# Principiantes > Preguntas Frecuentes >  ¿Qué opináis de la magia con animales vivos?

## Carya

Creo que de un tiempo a esta parte este tipo de magia está de capa caída, y yo personalmente me alegro. Reconozco que yo nunca he hecho magia con animales, en el sentido de palomas, pájaros, conejos o peces, que son los que más he visto, pero siempre que los veo siento un poco de malestar porque no localizando el truco no sé realmente cómo estaban. El otro día vi uno de estos trucos con un pez, en el que vertían agua cristalina sobre una copa y aparecía el pez en esta, un pez naranja vivito y coleando. No es por dármelas de animalista, pero no dejaba de pensar en que a saber dónde había estado hasta ese momento, y en el agobio que debía de pasar en una copa tan pequeña. Por otro lado, el otro día vi un espectáctulo impresionante de un señor que lo hacía con pájaros y estos parecían tener mucha complicidad con él, en el sentido de que le caminaban por el hombro y todo tan tranquilos...

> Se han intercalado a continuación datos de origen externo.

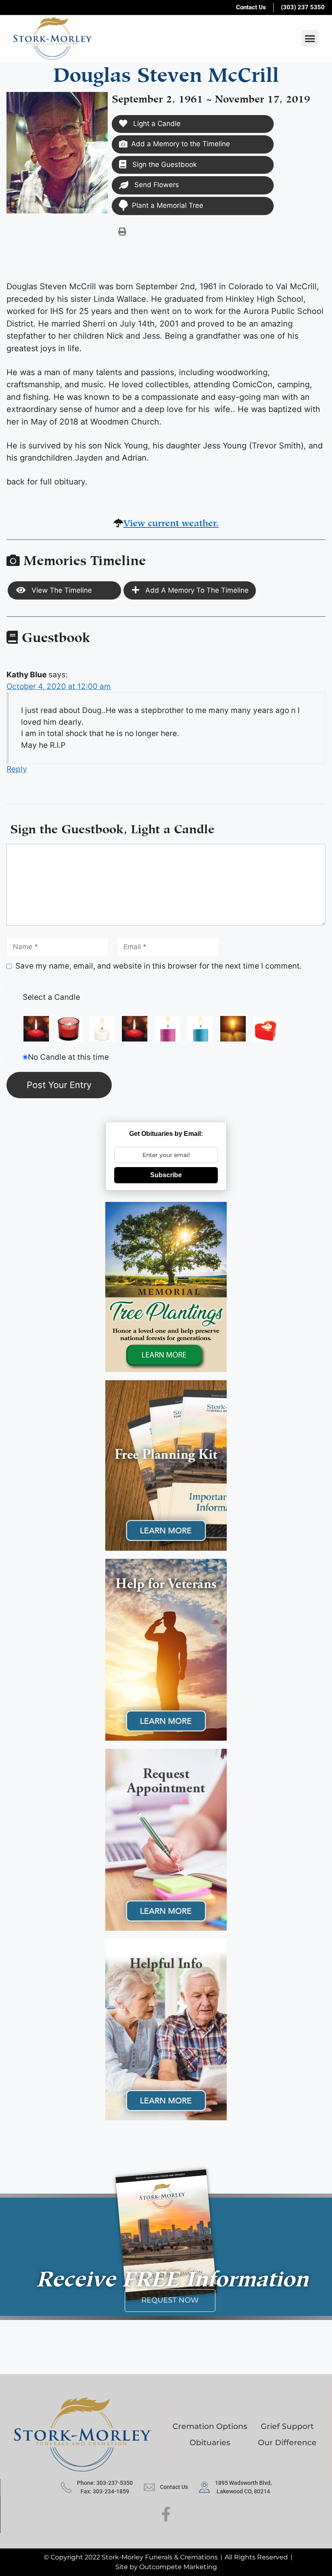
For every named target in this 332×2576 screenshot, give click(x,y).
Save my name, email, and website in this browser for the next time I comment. (158, 966)
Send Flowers (155, 185)
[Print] (122, 231)
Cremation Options (209, 2426)
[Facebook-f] (166, 2514)
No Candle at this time (68, 1057)
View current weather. (171, 521)
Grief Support (287, 2426)
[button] (310, 38)
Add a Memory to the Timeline (180, 144)
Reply (16, 769)
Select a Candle (51, 997)
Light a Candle (156, 124)
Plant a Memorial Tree (167, 205)
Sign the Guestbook (163, 164)
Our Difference (287, 2442)
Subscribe (166, 1175)
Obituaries (209, 2442)
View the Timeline (61, 590)
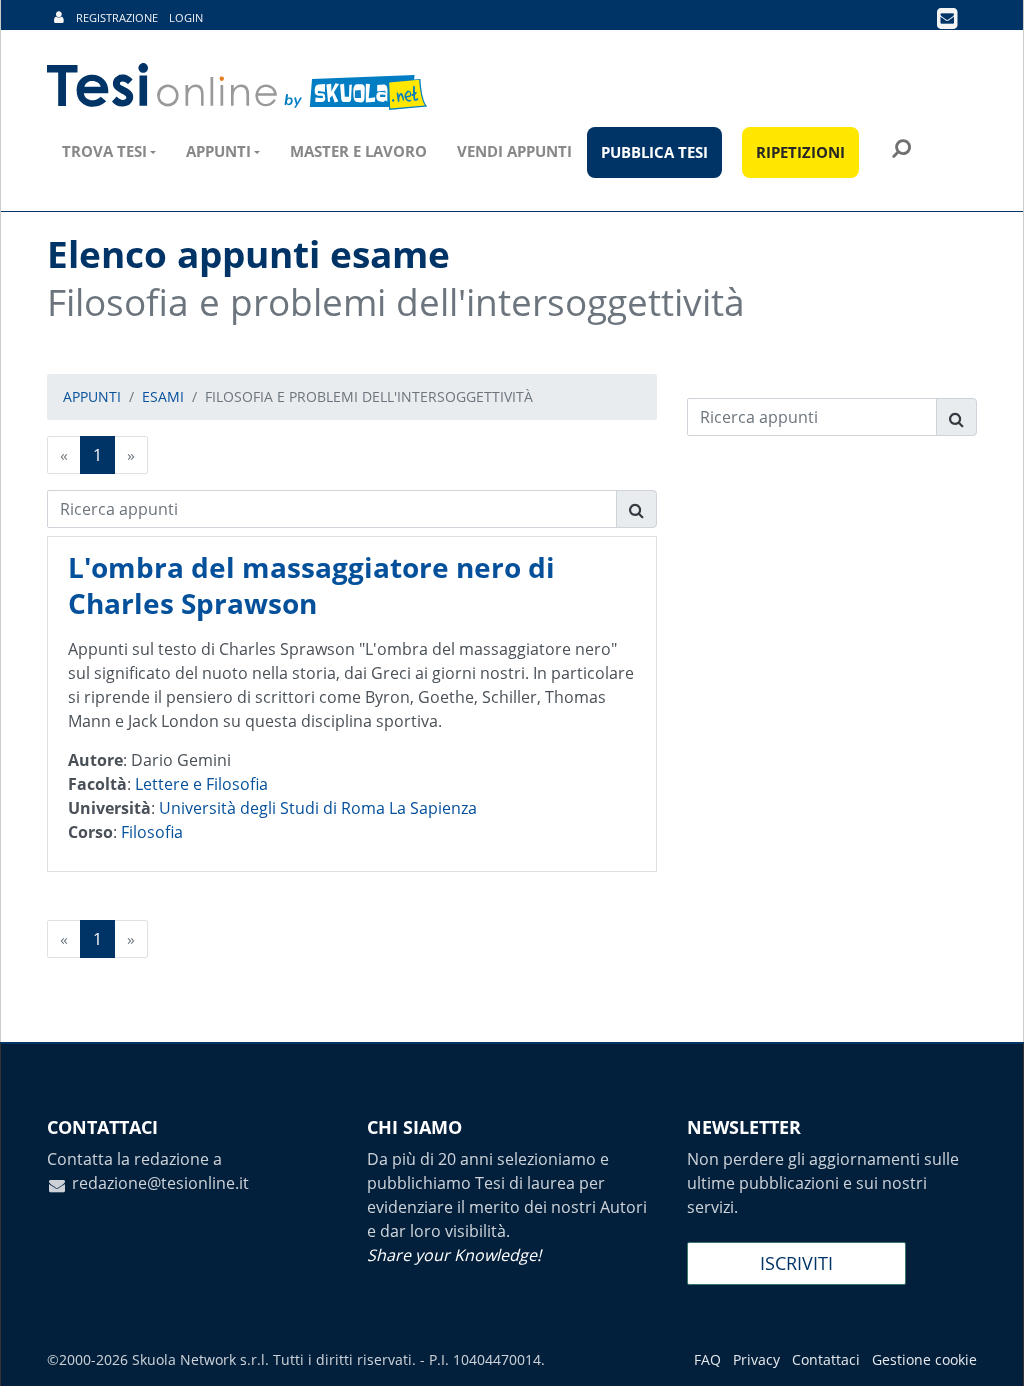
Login (186, 17)
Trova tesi (104, 151)
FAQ (707, 1359)
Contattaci (826, 1359)
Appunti (218, 151)
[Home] (238, 87)
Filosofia (152, 832)
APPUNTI (92, 396)
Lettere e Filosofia (201, 784)
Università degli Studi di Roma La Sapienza (318, 808)
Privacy (756, 1359)
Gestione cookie (924, 1359)
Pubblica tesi (654, 152)
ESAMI (163, 396)
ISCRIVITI (796, 1263)
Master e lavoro (358, 151)
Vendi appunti (514, 151)
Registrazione (117, 17)
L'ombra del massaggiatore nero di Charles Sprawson (311, 585)
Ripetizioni (800, 152)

Supongo que depende mucho del trato que le dé el mago a los animales, pero en general ese tipo de trucos no me acaban de convencer. ¿Vosotros qué opináis? ¿Los habéis probado? ¿Podríais decirme si algún truco resulta molesto o incómodo para el animal, aunque solo sea porque se siente asustado?

----------


## vitalis

A mí también me incomoda, pero depende del truco y de si conoces más o menos su funcionamiento. El clásico truco del conejo en el sombrero solía realizarse con un fondo falso, y aunque parezca mentira es algo que nunca vi pero imaginar al conejo encerrado en el doble fondo, a saber en qué cantidad de espacio, me hace sentir mal. En general estoy en contra de los trucos de magia con animales, pero ya te digo que depende mucho del tipo de truco. También he visto trucos con perros en los que el perro más que el objeto del truco es el ayudante del mago y ese tipo de espectáculos me enamoran. Depende mucho del trato.

----------


## bydariogamer

1. Técnicamente no podemos revelar trucos, auque este en concreto no lo has explicado bien y además es un clásico.
2. No se hace asííí :302:  :302:  :302:  :302: . ¿Te das cuenta de lo íncómodo que sería (tanto para el conejo como para el mago)?
3. Tranqui Carya, en el del sombrero el animal está cómodo y relajado... y no dentro hasta que lo sacan. En otros trucos del estilo tampoco hay maltrato, aunque no es mi especialidad y no conozco todos los números...

----------